A recent study of the impact of increased charges for pharmaceuticals on lower-paid people is revealing. ‘Working poor’ families, who comprise 25 per cent of those not holding concession cards, already pay up to seven per cent of their after-tax income on medicines and other pharmaceuticals. This figure is expected to rise to nine per cent by 2005. Since the remainder of the population pays four per cent or less of its after-tax income on pharmaceuticals, the inequity is stark. A further study found that up to 20 per cent of people delayed purchasing medicines because of the cost. Access to health care is increasingly determined by affordability rather than necessity.

It is widely recognised that a properly functioning public insurance scheme like Medicare helps constrain health costs and in turn keeps doctors’ fees affordable. When commercial incentives are introduced that favour differential charging practices, the potential for escalation in health costs is greater. All the downsides of access and affordability follow shortly thereafter.

Some economic forecasters have welcomed what they see as the long-term vision of the government’s proposals. They criticise current Medicare arrangements as being ‘middle-class welfare’ and too expensive to maintain. Yet respected research demonstrates that Medicare in its present structure favours the poor. Lower-paid people receive by far the greater proportion of benefits from the system. Those less well off are not only protected, they are advantaged, because those who can afford to do so are compelled to contribute.

Once Medicare becomes only a safety net for some, the middle classes will lose interest and political support will shift. Without widespread support, public safety nets become fragile and those who rely on them are at risk of further marginalisation.

This was not the purpose of Medicare. Medicare was intended to address need, not means. Medicare requires that individuals meet their obligations to the system and, in turn, to the community. It recognises that health care is integral to human dignity and must be safeguarded. Only a robust, universal public health insurance scheme can guarantee these lofty goals.
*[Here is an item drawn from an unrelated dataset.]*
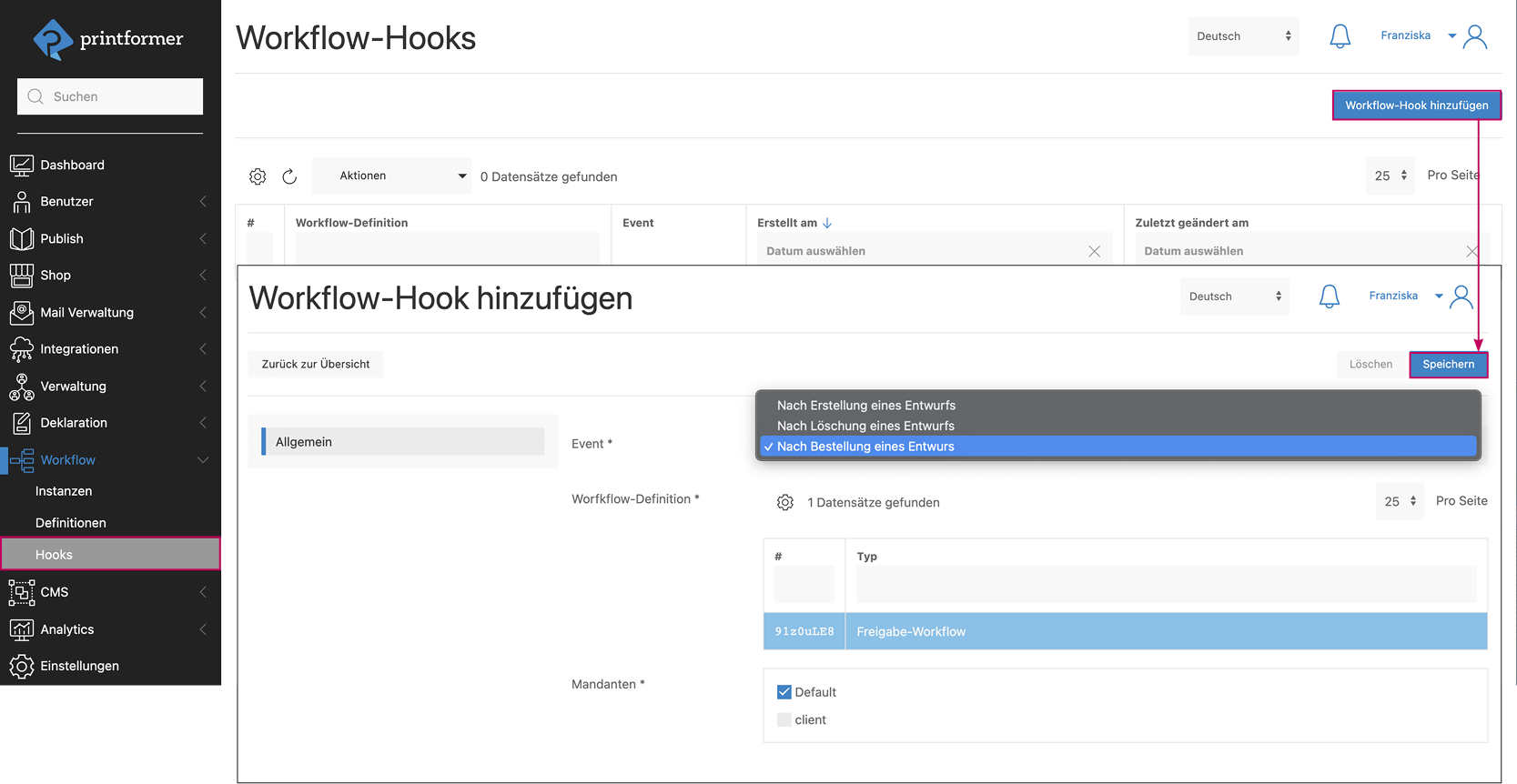Click the notification bell in top header
This screenshot has height=784, width=1517.
pyautogui.click(x=1340, y=36)
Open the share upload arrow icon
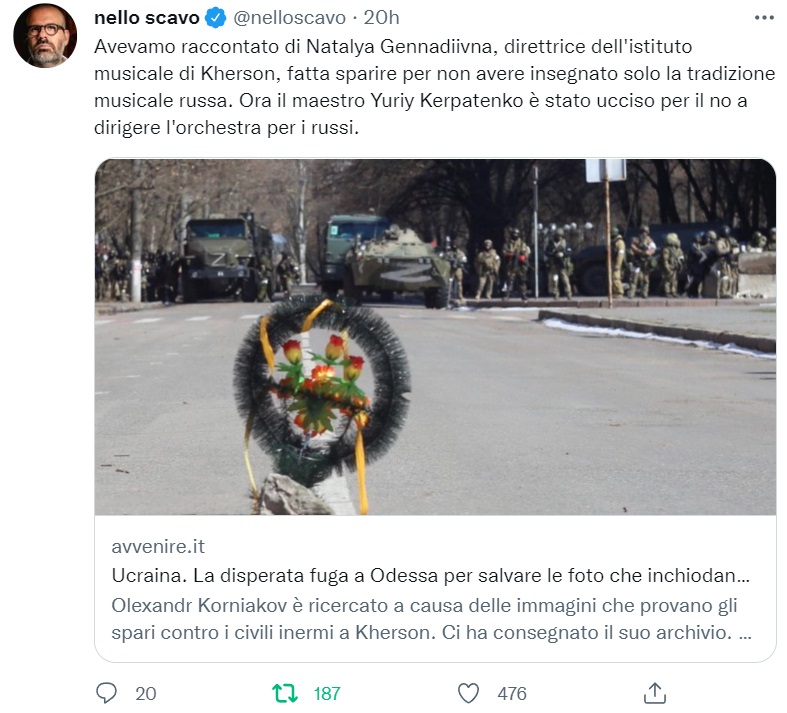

Ensuring that the Medicare patient rebate keeps pace with the real costs of care will mean long-term stability for a universal public system. Medicare can be far more than a subsidy for medical bills. It acknowledges that paying for health care is a major challenge for household budgets. This is particularly important given that two thirds of Australians bring home less than the $43,000 understood as average yearly earnings. Medicare is a crucial component of the social wage.

Rather than instituting meagre tax cuts, making a tax investment would enable lower-paid people to remain covered for medical expenses. An increase in the Medicare levy of only one per cent would raise in excess of $2 billion annually. Since it requires less than $1 billion a year for doctors to bulk-bill almost all patients, the social benefits are well worth the money.

Surveys have consistently revealed that Aust­ralians will pay more tax if it is directed towards essentials like health care. Published reports demonstrate that voter intentions are swinging back towards spending on social services in lieu of tax cuts. It seems, however, that politicians are too timid to make the shift.

Medicare is too important to become a safety net for only a few. The lower paid are too vulnerable to have their interests traded off in a dubious compensation package of token tax cuts. Only a well-targeted strategy of tax investment will properly protect the poor and marginalised.          

Francis Sullivan is the Chief Executive Officer of Catholic Health Australia.